(Dataset entries)
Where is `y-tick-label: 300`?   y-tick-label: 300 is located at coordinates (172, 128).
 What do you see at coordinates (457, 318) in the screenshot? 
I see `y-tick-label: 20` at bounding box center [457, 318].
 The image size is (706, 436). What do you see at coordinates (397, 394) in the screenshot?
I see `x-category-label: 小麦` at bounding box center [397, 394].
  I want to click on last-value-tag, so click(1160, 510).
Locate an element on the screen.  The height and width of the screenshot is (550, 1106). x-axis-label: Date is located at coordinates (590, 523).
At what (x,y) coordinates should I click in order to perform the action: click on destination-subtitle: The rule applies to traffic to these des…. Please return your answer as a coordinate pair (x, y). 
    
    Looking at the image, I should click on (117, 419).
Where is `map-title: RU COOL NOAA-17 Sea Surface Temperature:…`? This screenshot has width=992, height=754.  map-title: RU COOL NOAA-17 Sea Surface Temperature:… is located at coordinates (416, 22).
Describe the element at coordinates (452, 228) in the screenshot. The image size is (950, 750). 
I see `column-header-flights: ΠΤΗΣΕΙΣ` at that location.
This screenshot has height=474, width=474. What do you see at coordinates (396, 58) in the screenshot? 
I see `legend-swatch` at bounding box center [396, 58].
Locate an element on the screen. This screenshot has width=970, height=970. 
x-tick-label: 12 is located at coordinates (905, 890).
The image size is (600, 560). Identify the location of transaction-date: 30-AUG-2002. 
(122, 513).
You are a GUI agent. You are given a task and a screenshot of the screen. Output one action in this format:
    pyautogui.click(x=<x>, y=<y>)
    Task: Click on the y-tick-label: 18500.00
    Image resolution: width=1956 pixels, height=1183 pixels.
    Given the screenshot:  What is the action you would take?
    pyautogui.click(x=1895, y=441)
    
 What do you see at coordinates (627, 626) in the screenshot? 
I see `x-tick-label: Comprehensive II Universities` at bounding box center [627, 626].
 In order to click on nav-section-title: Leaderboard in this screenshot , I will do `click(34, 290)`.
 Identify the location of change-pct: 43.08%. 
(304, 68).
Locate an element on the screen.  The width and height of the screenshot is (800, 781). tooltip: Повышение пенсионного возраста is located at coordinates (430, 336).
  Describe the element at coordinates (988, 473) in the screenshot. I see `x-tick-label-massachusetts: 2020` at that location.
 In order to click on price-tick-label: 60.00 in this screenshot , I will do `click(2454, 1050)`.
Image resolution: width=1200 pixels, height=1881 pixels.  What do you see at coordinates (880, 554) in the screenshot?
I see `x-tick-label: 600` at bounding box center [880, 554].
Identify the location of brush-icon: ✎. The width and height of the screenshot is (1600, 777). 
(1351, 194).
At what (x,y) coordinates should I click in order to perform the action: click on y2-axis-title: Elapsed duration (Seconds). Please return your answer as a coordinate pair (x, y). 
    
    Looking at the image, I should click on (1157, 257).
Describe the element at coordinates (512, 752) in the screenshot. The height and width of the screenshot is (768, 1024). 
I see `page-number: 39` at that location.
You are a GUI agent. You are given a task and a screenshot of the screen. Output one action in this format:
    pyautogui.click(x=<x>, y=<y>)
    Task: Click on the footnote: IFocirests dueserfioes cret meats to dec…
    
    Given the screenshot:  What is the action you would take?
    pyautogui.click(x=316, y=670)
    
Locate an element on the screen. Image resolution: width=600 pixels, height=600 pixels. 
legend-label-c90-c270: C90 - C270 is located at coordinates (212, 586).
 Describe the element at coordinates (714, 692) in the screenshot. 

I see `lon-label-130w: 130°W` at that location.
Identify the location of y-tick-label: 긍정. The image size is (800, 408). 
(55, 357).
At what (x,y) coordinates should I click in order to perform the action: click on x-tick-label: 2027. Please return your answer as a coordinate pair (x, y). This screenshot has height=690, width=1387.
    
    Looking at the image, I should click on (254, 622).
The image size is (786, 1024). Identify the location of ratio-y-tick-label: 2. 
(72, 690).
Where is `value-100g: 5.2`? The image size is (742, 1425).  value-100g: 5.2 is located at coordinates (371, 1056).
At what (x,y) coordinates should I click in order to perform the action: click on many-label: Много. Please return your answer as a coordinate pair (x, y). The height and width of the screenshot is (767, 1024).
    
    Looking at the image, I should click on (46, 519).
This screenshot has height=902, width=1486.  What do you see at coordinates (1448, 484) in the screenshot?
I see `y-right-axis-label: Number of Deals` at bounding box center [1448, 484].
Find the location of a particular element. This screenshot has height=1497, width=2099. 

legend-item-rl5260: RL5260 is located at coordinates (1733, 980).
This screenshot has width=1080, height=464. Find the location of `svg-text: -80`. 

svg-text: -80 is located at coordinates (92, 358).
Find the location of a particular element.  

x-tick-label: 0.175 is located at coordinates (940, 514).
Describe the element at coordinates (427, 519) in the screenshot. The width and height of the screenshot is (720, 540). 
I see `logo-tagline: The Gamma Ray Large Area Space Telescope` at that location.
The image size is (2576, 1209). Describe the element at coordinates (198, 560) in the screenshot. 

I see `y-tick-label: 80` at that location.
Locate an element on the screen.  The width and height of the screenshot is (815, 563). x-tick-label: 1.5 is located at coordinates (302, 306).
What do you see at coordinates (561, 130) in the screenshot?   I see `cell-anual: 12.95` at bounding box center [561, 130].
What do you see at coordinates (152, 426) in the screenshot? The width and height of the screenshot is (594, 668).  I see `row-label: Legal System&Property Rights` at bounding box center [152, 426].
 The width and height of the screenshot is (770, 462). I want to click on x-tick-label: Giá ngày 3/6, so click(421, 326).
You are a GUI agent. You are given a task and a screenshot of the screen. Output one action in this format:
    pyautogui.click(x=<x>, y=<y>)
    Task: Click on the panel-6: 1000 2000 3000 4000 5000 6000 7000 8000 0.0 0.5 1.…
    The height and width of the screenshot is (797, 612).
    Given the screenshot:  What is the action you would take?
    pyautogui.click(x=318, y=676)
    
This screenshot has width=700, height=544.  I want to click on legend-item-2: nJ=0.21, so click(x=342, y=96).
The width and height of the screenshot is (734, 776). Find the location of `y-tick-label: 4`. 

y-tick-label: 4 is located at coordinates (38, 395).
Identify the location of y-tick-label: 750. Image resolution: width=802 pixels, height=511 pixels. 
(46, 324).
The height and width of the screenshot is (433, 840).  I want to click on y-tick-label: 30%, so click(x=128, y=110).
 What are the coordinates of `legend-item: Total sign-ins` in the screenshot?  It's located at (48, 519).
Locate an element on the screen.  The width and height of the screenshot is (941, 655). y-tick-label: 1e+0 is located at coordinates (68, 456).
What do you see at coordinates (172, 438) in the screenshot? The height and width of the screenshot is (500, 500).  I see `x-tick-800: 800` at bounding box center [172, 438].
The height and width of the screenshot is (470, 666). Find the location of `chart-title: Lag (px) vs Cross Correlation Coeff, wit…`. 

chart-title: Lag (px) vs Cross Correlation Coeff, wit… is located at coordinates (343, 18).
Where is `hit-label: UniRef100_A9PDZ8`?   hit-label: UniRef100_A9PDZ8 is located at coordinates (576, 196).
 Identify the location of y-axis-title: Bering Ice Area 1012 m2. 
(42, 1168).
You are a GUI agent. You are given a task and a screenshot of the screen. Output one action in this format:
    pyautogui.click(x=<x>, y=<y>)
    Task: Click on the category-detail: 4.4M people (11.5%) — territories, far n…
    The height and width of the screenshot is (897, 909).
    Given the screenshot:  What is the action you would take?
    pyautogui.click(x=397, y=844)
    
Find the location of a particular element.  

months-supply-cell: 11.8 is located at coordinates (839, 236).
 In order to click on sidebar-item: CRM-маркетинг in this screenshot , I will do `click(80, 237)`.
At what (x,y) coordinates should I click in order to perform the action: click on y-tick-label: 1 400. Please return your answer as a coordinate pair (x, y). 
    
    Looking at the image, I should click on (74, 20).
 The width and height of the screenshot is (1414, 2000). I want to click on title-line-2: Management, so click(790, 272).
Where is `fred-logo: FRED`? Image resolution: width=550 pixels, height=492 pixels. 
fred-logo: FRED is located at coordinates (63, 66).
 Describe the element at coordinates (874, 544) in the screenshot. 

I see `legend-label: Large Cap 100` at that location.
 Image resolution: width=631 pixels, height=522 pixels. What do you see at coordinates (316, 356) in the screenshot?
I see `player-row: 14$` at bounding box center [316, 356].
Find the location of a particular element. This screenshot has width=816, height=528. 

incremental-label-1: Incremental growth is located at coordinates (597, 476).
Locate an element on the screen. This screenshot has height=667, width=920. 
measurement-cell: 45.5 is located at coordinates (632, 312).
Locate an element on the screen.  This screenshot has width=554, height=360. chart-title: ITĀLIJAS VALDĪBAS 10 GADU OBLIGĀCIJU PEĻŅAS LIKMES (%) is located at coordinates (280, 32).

* What the exercise asks *
Pull out every line of the material that contains the word "value".

* Output *
  I want to click on last-value-tag, so click(1160, 510).
Where is `value-100g: 5.2`? The image size is (742, 1425).  value-100g: 5.2 is located at coordinates (371, 1056).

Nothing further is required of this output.